Magia Sexualis, by Hugh B. Urban (2006)
p. 32 "The fears of religious heresy dangerously combined with sexual licentiousness were to recur through out the history of Western Christianity, from the time of the Gnostics down to out generation and our own obsessions with Satanic child abuse and devil-worshipping teenagers, but they would reach a particularly intense new height during the high and late Middle Age, from roughly the twelfth to the fifteen centuries.
Malcolm D. Lambert The Cathars (Peoples of Europe) 1st Edition (1998) amazon.com
p. 33
"...the great irony of these accusations is that again, much like the Gnostics, these groups tended on the whole to be anything but hedonistic or sexually indulgent; on the contrary, they were generally highly ascetic and even antisexual. ... held a strongly dualistic worldview that identified the material world and the body with the forces of darkness, condemning marriage and sex as unclean relations. ...condemned marriage, sexual intercourse, and procreation of children, which only perpetuate existence in this suffering physical realm. Rejecting the authority of the Catholic Church as a corrupt and self-serving institution, the Cathars quickly drew a large following from a wide array of groups that had become disaffected with "the world, with its social organization (feudal society) and with its guide, the Church of Rome."
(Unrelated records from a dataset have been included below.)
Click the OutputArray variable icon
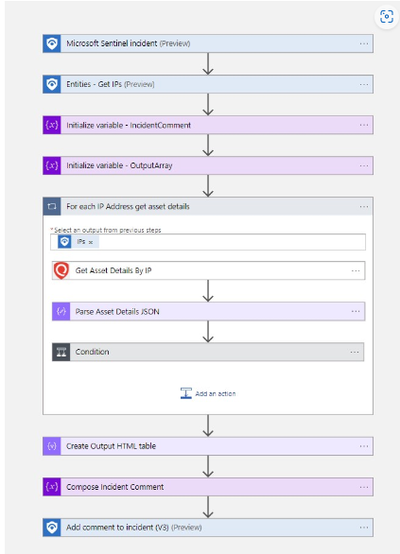The image size is (400, 554). pyautogui.click(x=52, y=166)
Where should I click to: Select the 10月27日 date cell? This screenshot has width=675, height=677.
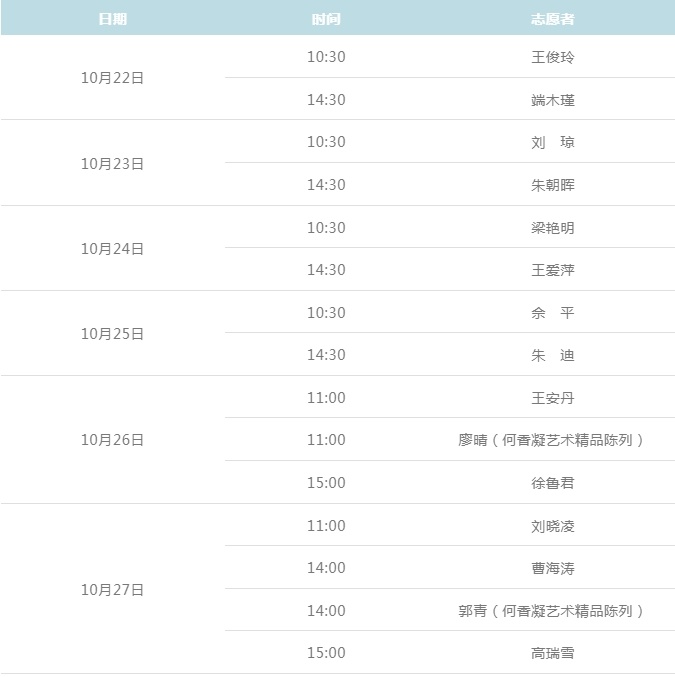(x=113, y=590)
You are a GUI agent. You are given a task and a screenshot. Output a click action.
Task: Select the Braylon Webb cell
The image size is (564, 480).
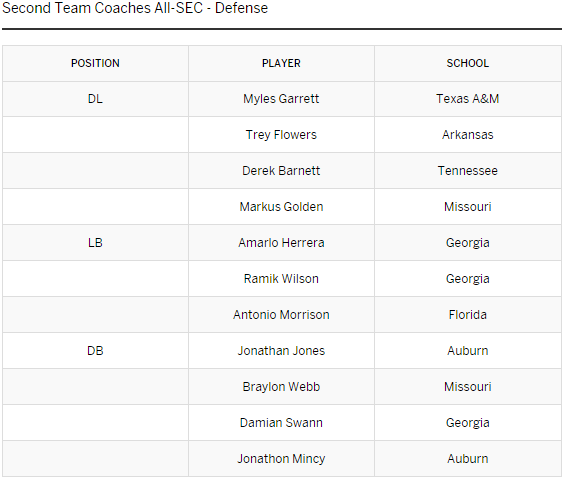click(281, 387)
I had read once a book written by a guy who had traveled to Montségur, the final strong hold and martyrdom site of the Medieval Cathars. He asked one woman, "How many of the people here were Cathars?"
She replied, "We all were, and we still are."
Speaking of the Cathars and the related Bogomils
p. 34 "Perhaps the primary reason for the intense persecution of the Cathars, Bogomils, and other groups was simply that they represented a forceful and popular challenge to the existing structure of power. ...according to Cathar belief, human beings can become perfect and free themselves from the bonds of the material world by their own rational choice and free will, without need for external political or religious authority: "Capable of rational control, they can purify themselves of natter and again become perfect. Do they then need control by outside authorities?" Second and more important, however, the Cathars also subverted existing gender roles: a teaching common to virtually all Cathar texts is the condemnation of marriage and procreation. A woman's role as wife and mother has no value, since giving birth and nurturing children only perpetuates the evil of existence in the body. ... Both sexes could become perfects, preach and administer the sacrament."
"...the primary reason for the persecution of such groups was that they were attempting -- not unlike the early Christians under the Roman Empire -- to liberate themselves from the existing social structure by means of an alternative sexual politics. Yet ironically, they were refracted through the lens of the dominant religious and political order, the charge brought against them was precisely that of sexual liberation in the sense of illicit, immoral sexual relations."